- _STATED TASK A_:
According to the list of digital research tools, who originally founded DiRT?

======

Name Description URL
Digital Research Tools (DiRT)

The DiRT Directory "aggregates information about digital research tools for scholarly use". DiRT is an evolving project originally founded by Lisa Spiro. The aim of DiRT is to make it easy for digital humanists and other scholars conducting digital research to source out the necessary tools for their project. DiRT facilitates access to a wide variety of digital scholar tools ranging from blogging platforms to linguistic research tools to annotation resources to data visualization. Managed by an editorial board of approximately 20 members, DiRT's directory is constantly expanding and evolving as the team works to ensure "the coverage and accuracy of the directory's tool listings".

http://dirtdirectory.org

TAPoR (Text Analysis Portal for Research)

The Text Analysis Portal for Research (TAPoR) is "both a resource for discovery and a community". "The TAPoR team has created a place for Humanities scholars, students and others interested in applying digital tools to their textual research to find the tools they need, contribute their experience and share new tools they have developed or used with others". TAPoR is a comprehensive database of textual analysis tools: programs that leverage computational methods to manipulate, visualize, edit, categorize, and search texts. The TAPoR community has been recently expanded to facilitate a more interactive environment. Users can now evaluate, review, and sort tools already available in the TAPoR database as well as create new tools to be included on the website.

http://tapor.ca

R

"R is a language and environment for statistical computing and graphics". R facilitates a wide variety of statistical and graphical techniques for data manipulation, calculation, and graphical display. R is characterized as an environment as opposed to being a tool because it is a "fully planned and coherent system, rather than an incremental accretion of very specific and inflexible tools". "One of R's strengths is the ease with which well-designed publication-quality plots can be produced, including mathematical symbols and formulae where needed. Great care has been taken over the defaults for the minor design choices in graphics, but the user retains full control". R is an open source program and is freely available.

http://www.r-project.org/

Digital Methods Initiative (DMI)

======

- _STATED TASK B_:
Copy everything in the entries from the line containing "Young Nails (67, 1263)" down to the line containing "Search [Search selected text] (1176, 250)", word for word.

(Entries on finding words and elements)
======

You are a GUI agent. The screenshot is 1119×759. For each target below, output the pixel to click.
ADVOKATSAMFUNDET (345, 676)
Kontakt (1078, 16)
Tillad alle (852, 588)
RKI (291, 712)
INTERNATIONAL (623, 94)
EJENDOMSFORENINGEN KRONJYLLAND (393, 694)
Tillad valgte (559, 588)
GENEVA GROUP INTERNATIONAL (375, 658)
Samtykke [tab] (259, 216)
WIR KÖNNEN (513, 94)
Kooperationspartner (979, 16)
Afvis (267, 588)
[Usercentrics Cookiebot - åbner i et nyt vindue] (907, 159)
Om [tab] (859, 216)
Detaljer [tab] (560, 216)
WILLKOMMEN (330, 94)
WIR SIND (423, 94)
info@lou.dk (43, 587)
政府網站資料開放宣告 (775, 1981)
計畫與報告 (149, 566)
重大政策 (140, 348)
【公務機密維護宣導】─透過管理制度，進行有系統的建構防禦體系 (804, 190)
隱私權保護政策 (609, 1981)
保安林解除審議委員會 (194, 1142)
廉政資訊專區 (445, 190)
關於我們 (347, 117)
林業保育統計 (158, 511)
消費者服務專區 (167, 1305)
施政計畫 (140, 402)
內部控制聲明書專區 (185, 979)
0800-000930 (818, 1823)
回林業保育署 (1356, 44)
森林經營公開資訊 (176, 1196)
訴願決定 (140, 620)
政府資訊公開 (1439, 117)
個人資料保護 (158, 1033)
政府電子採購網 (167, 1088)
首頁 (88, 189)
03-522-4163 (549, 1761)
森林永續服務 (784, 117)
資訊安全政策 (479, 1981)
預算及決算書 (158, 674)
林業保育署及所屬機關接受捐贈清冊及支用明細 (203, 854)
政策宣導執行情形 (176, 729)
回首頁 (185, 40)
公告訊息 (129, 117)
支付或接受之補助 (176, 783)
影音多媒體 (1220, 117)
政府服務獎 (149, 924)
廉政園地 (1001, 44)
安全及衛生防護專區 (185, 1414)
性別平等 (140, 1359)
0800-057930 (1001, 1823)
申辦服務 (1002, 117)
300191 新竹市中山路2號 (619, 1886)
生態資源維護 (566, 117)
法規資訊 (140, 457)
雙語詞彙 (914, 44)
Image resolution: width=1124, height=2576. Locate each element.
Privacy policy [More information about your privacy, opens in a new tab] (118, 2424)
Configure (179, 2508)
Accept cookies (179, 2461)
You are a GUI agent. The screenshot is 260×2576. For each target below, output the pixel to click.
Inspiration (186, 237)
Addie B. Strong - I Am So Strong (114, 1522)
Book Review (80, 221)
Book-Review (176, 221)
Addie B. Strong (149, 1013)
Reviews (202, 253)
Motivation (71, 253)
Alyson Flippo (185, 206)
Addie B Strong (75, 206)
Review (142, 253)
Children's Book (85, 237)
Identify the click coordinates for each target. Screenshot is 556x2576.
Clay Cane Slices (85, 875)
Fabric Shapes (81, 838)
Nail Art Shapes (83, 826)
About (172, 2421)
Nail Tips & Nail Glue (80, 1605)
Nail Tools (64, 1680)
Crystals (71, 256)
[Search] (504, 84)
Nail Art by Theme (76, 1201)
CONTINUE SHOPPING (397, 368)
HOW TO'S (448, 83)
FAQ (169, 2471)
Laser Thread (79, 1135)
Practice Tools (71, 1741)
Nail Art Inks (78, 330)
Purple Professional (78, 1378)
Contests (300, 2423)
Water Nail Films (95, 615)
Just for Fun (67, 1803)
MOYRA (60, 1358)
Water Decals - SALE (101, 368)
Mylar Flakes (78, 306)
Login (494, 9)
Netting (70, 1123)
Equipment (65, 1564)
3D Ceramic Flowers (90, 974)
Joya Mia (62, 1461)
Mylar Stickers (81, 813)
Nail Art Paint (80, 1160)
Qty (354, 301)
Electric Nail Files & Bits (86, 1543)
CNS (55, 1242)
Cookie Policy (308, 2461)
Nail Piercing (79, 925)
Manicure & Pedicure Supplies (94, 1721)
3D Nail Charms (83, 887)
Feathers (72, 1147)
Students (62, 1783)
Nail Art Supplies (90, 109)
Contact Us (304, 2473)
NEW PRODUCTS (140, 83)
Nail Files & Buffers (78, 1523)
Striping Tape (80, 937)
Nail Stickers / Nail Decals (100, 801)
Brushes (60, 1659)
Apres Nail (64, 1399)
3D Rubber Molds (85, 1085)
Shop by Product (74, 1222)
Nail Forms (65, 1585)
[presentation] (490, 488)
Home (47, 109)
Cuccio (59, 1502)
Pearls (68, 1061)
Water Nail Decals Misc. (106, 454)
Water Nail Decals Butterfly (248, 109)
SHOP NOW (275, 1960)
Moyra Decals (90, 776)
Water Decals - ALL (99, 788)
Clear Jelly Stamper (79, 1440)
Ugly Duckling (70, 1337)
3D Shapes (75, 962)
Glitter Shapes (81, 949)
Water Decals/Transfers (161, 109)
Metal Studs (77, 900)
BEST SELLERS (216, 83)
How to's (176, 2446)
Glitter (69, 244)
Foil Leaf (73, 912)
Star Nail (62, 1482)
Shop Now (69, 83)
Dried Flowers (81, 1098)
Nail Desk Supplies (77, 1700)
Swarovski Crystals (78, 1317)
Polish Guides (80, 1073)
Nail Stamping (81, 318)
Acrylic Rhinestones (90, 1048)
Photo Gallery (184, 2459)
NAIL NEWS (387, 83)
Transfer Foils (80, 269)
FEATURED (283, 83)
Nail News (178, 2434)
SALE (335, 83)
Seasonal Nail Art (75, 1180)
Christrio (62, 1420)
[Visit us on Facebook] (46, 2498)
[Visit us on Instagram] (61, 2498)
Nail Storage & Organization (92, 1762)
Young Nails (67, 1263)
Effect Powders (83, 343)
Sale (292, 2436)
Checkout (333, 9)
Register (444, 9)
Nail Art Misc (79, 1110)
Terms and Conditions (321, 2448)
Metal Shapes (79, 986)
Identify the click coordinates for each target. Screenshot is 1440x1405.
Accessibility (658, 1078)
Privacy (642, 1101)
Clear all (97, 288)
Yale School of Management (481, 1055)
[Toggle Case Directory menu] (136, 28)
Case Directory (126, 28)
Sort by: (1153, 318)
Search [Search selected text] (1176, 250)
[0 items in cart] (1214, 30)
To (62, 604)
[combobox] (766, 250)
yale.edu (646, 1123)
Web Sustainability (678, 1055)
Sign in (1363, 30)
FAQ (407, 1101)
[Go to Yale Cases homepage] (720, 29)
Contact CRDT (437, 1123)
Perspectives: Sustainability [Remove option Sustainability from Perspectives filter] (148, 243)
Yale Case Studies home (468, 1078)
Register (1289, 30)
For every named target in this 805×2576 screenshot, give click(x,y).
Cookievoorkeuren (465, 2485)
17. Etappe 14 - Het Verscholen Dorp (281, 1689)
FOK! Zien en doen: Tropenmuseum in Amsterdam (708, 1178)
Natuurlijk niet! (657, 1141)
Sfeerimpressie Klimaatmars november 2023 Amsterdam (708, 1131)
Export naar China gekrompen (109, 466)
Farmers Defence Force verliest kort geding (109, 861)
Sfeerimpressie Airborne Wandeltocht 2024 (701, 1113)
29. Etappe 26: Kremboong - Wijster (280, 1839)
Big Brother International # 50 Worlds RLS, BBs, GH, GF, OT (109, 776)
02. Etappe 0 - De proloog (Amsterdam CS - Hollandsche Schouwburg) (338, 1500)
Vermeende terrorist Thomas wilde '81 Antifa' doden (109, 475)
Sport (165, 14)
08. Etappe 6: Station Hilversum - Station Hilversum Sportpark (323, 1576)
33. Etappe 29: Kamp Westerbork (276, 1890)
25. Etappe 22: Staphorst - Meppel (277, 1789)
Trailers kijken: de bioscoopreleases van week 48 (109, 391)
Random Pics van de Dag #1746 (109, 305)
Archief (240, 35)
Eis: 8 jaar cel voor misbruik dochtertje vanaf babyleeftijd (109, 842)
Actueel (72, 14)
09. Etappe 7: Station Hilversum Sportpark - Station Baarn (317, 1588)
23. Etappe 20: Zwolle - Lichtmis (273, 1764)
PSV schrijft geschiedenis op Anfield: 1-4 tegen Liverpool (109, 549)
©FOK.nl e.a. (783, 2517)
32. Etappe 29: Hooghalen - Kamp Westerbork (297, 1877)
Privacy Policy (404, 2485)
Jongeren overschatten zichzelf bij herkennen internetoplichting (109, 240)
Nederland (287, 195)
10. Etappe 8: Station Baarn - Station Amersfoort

======

- _FULL RESPONSE A_:
Lisa Spiro

- _FULL RESPONSE B_:
Young Nails (67, 1263)
Effect Powders (83, 343)
Sale (292, 2436)
Checkout (333, 9)
Register (444, 9)
Nail Art Misc (79, 1110)
Terms and Conditions (321, 2448)
Metal Shapes (79, 986)
Identify the click coordinates for each target. Screenshot is 1440x1405.
Accessibility (658, 1078)
Privacy (642, 1101)
Clear all (97, 288)
Yale School of Management (481, 1055)
[Toggle Case Directory menu] (136, 28)
Case Directory (126, 28)
Sort by: (1153, 318)
Search [Search selected text] (1176, 250)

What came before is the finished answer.